On Fri, 2026-03-20 at 10:55 -0500, Robert Dubner wrote:
> 
> 
> > -----Original Message-----
> > From: David Malcolm <[email protected]>
> > Sent: Friday, March 20, 2026 10:10
> > To: Robert Dubner <[email protected]>; [email protected]
> > Subject: Re: COBOL: Hoping for insight with middle-end computation
> > time.
> > 
> > On Thu, 2026-03-19 at 18:22 -0500, Robert Dubner wrote:
> > > It happens that COBOL has the COMPUTE statement.  It takes the
> > > form
> > > of,
> > > for example, COMPUTE DDD = AAA + BBB.
> > > 
> > > We implement that by creating a temporary variable, using that as
> > > the
> > > target of an addition of AAA and BBB, and then doing an
> > > assignment to
> > > DDD.
> > > (Recall that COBOL variables can be quite complex, so we are a
> > > long
> > > way
> > > from being able to do this with an ADD_EXPR.)
> > > 
> > > We have determined that the way I've been producing GENERIC for
> > > that
> > > results in N-squared computation time somewhere in the middle
> > > end.
> > > 
> > > I have been tearing my hair out trying to figure out what's
> > > causing
> > > that
> > > N-squared behavior.  I commented away the assignment, and I got
> > > rid
> > > of the
> > > arithmetic.  All that's left is the creation of the temporary,
> > > and
> > > some IF
> > > statements that are generated to test for errors along the way of
> > > the
> > > computation.  (COBOL has a very rich error-detection and
> > > exception-generating facility.
> > > 
> > > The remaining GIMPLE for a single iteration (as shown by
> > > -fdump-tree-gimple) is shown below.  The "phase opt and generate"
> > > times
> > > for repetitions of that GIMPLE are shown here:
> > > 
> > >         phase opt    Factor
> > > Repeats & generate
> > >   1,000       0.17
> > >   2,000       0.49      2.9
> > >   4,000       1.55      3.2
> > >   8,000       7.56      4.9
> > >  16,000      49.31      6.5
> > >  32,000     281.29      5.7
> > > 
> > > I have been struggling with this for days.  Is there an
> > > explanation
> > > for
> > > why the following GIMPLE is resulting in that N-squared behavior?
> > 
> > Hi Bob.  You cite the overall "phase opt and generate" times, but
> > no
> > data on how this is spread across the various optimization passes.
> > 
> > What's the output of -ftime-report on your workload?
> > 
> > In particular, are there any specific passes that are responsible
> > for
> > the growth in time (and thus where we can pinpoint a bug), or is
> > the
> > time evenly distributed across all of them?
> > 
> > Sorry if this is a silly question
> > Dave
> 
> The only silly thing is that in an egregious display of monumental
> arrogance 
> and ignorance, some years back I decided to take on the problem of
> code 
> generation for a new front end without having had any prior
> experience with 
> GCC internals or compiler theory, and without access to anybody who
> actually 
> knew anything.
> 
> I hope you've seen my response to Richard.  For a compilation with
> 
> phase opt and generate             :  14.95 ( 92%)   259M ( 88%)
> 
> the next big component is
> 
> thread pro- & epilogue             :  10.45 ( 64%)  4104  (  0%)
> 
> What that means is yet one more mystery to me.

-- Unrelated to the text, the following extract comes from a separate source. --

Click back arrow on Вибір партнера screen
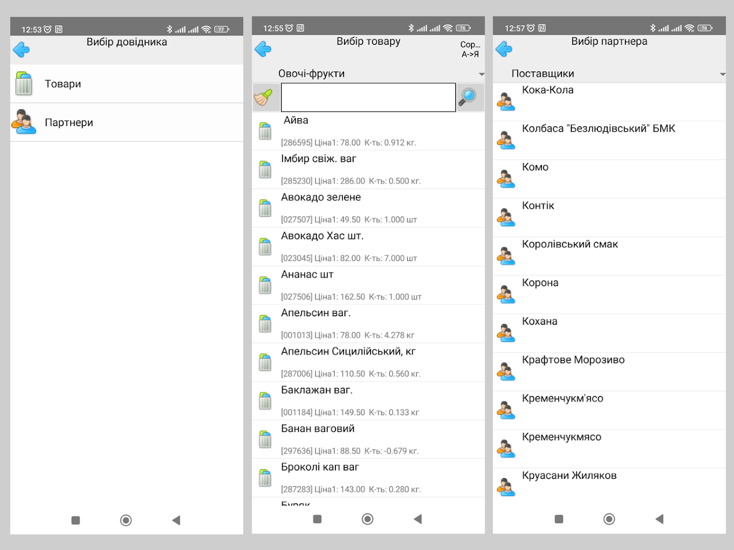 point(504,49)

64% of the wallclock time is being accounted to this timing item. 
Looking in timevar.def, I see that this timing item is:

DEFTIMEVAR (TV_THREAD_PROLOGUE_AND_EPILOGUE, "thread pro- & epilogue")

Grepping for TV_THREAD_PROLOGUE_AND_EPILOGUE, I see two passes in
function.cc that account their time to this timevar:
pass_thread_prologue_and_epilogue and
pass_late_thread_prologue_and_epilogue.

Both of these passes ultimately call the function
rest_of_handle_thread_prologue_and_epilogue.

So the slowdown is presumably somewhere inside there.

Dave




> 
> Here's the entire output of -ftime-report-details:
> 
> Time variable                                  wall           GGC
>  phase setup                        :   0.01 (  0%)   150k (  0%)
>  phase parsing                      :   1.33 (  8%)    36M ( 12%)
>  phase opt and generate             :  14.95 ( 92%)   259M ( 88%)
>  phase last asm                     :   0.02 (  0%)   377k (  0%)
>  phase finalize                     :   0.01 (  0%)     0  (  0%)
>  garbage collection                 :   0.09 (  1%)     0  (  0%)
>  callgraph construction             :   0.13 (  1%)    12M (  4%)
>  `- CFG verifier                    :   0.02 (  0%)     0  (  0%)
>  `- tree STMT verifier              :   0.16 (  1%)     0  (  0%)
>  `- symout                          :   0.01 (  0%)    10M (  4%)
>  `- tree SSA verifier               :   0.04 (  0%)     0  (  0%)
>  `- garbage collection              :   0.01 (  0%)     0  (  0%)
>  callgraph optimization             :   0.04 (  0%)     0  (  0%)
>  `- dominance computation           :   0.01 (  0%)     0  (  0%)
>  `- CFG verifier                    :   0.01 (  0%)     0  (  0%)
>  `- tree STMT verifier              :   0.21 (  1%)     0  (  0%)
>  `- tree SSA verifier               :   0.06 (  0%)     0  (  0%)
>  `- garbage collection              :   0.03 (  0%)     0  (  0%)
>  callgraph ipa passes               :   1.14 (  7%)    35M ( 12%)
>  ipa function summary               :   0.00 (  0%)  1832  (  0%)
>  `- tree SSA verifier               :   0.01 (  0%)     0  (  0%)
>  `- tree STMT verifier              :   0.02 (  0%)     0  (  0%)
>  ipa inlining heuristics            :   0.00 (  0%)     0  (  0%)
>  `- tree SSA verifier               :   0.01 (  0%)     0  (  0%)
>  `- tree STMT verifier              :   0.02 (  0%)     0  (  0%)
>  ipa comdats                        :   0.00 (  0%)     0  (  0%)
>  `- tree SSA verifier               :   0.01 (  0%)     0  (  0%)
>  `- tree STMT verifier              :   0.02 (  0%)     0  (  0%)
>  ipa free lang data                 :   0.00 (  0%)     0  (  0%)
>  `- tree STMT verifier              :   0.02 (  0%)     0  (  0%)
>  ipa free inline summary            :   0.00 (  0%)     0  (  0%)
>  `- tree SSA verifier               :   0.01 (  0%)     0  (  0%)
>  `- tree STMT verifier              :   0.04 (  0%)     0  (  0%)
>  ipa modref                         :   0.00 (  0%)     0  (  0%)
>  `- tree SSA verifier               :   0.01 (  0%)     0  (  0%)
>  `- tree STMT verifier              :   0.02 (  0%)     0  (  0%)
>  cfg construction                   :   0.01 (  0%)  1232  (  0%)
>  `- rebuild jump labels             :   0.01 (  0%)     0  (  0%)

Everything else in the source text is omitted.